● Your assignment
Extract each line holding the word "minus" from the entries.

● Record set

"""

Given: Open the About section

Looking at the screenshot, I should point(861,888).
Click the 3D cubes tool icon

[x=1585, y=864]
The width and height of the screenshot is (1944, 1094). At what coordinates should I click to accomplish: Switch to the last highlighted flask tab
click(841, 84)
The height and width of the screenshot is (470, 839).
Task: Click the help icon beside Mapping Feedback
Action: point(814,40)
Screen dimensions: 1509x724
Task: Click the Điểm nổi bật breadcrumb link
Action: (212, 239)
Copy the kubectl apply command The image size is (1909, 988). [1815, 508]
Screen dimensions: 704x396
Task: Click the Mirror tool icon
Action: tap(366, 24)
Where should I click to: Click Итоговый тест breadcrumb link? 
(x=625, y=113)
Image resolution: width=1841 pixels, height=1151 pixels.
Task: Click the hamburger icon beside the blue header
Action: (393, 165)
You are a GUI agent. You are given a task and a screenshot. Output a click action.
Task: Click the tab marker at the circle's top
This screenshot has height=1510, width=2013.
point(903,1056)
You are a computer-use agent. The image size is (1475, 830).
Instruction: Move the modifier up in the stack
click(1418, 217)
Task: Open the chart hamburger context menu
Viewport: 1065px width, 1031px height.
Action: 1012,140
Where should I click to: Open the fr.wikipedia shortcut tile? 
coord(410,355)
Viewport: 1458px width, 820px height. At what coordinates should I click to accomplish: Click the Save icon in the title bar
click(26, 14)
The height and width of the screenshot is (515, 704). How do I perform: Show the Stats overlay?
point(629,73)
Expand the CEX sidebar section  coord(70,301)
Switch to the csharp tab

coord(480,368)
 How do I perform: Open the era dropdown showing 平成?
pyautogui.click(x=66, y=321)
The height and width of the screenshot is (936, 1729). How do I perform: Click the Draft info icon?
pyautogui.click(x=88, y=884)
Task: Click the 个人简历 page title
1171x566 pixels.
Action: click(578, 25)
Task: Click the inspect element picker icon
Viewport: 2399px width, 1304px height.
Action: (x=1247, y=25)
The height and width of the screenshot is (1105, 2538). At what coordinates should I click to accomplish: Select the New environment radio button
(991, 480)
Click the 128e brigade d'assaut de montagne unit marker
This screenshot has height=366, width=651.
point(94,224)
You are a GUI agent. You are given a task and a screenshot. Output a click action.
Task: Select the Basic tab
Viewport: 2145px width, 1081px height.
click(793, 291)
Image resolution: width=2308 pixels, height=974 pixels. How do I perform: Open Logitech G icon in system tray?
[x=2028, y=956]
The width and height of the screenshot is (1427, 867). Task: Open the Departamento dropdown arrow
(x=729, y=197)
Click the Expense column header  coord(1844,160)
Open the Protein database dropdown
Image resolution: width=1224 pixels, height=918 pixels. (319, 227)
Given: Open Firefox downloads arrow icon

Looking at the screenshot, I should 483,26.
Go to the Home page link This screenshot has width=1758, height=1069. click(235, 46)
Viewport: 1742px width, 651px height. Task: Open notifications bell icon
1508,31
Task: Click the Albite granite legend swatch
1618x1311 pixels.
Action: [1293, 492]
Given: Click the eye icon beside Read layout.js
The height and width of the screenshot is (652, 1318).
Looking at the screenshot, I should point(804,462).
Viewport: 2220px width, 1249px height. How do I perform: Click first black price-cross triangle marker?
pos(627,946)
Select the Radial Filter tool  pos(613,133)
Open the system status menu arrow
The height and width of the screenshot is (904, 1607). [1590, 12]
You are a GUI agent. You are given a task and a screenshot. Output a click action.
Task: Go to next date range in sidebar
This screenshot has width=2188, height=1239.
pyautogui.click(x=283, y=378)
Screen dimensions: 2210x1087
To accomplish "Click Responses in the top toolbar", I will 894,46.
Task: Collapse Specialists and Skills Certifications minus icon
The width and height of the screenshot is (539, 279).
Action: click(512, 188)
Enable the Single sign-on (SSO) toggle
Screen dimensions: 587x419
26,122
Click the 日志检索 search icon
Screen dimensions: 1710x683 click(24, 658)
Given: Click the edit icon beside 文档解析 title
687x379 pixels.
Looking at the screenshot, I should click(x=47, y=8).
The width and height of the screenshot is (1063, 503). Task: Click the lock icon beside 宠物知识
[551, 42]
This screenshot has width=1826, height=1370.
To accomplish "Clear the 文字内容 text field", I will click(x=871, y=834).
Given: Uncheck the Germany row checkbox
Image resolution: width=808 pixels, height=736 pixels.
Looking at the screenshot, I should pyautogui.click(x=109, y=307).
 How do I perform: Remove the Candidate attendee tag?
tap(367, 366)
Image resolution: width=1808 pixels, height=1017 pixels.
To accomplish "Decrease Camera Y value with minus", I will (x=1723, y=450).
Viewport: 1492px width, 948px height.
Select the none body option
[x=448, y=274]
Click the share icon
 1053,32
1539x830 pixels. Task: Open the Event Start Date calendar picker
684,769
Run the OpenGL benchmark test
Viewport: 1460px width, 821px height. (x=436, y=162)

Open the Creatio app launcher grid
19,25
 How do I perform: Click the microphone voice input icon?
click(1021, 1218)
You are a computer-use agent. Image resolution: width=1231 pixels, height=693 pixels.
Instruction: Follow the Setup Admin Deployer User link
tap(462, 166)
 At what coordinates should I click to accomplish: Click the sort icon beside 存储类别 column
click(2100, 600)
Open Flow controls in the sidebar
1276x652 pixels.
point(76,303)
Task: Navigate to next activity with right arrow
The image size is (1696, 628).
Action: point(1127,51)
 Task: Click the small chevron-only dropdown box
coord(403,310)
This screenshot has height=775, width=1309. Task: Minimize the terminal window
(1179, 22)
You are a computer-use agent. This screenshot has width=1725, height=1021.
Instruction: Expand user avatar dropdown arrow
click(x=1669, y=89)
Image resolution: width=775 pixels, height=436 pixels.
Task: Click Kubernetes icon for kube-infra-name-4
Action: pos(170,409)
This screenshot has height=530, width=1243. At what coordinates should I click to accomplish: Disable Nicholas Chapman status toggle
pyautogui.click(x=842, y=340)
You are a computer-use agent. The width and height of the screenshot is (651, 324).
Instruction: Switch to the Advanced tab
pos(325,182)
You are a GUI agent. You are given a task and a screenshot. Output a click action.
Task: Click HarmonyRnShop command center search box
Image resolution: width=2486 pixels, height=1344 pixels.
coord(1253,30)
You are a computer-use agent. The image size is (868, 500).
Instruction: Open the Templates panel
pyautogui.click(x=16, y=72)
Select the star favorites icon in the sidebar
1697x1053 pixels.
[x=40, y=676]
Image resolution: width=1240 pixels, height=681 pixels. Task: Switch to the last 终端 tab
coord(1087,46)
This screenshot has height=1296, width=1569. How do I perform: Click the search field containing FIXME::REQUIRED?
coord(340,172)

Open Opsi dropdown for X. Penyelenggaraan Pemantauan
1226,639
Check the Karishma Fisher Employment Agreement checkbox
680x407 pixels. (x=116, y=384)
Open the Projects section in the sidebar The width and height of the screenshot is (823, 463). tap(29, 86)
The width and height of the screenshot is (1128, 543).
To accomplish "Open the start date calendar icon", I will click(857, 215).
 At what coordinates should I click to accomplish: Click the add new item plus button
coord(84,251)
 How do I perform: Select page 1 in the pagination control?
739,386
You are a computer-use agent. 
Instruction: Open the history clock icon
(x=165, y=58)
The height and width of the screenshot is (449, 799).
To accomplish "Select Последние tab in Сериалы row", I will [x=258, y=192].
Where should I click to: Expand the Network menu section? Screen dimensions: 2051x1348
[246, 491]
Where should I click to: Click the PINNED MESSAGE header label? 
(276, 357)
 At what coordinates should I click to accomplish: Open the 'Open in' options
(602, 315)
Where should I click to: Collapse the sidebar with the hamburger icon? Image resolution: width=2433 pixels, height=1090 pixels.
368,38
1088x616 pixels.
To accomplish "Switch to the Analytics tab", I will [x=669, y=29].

"""

● Task answer
Task: Collapse Specialists and Skills Certifications minus icon
To accomplish "Decrease Camera Y value with minus", I will (x=1723, y=450).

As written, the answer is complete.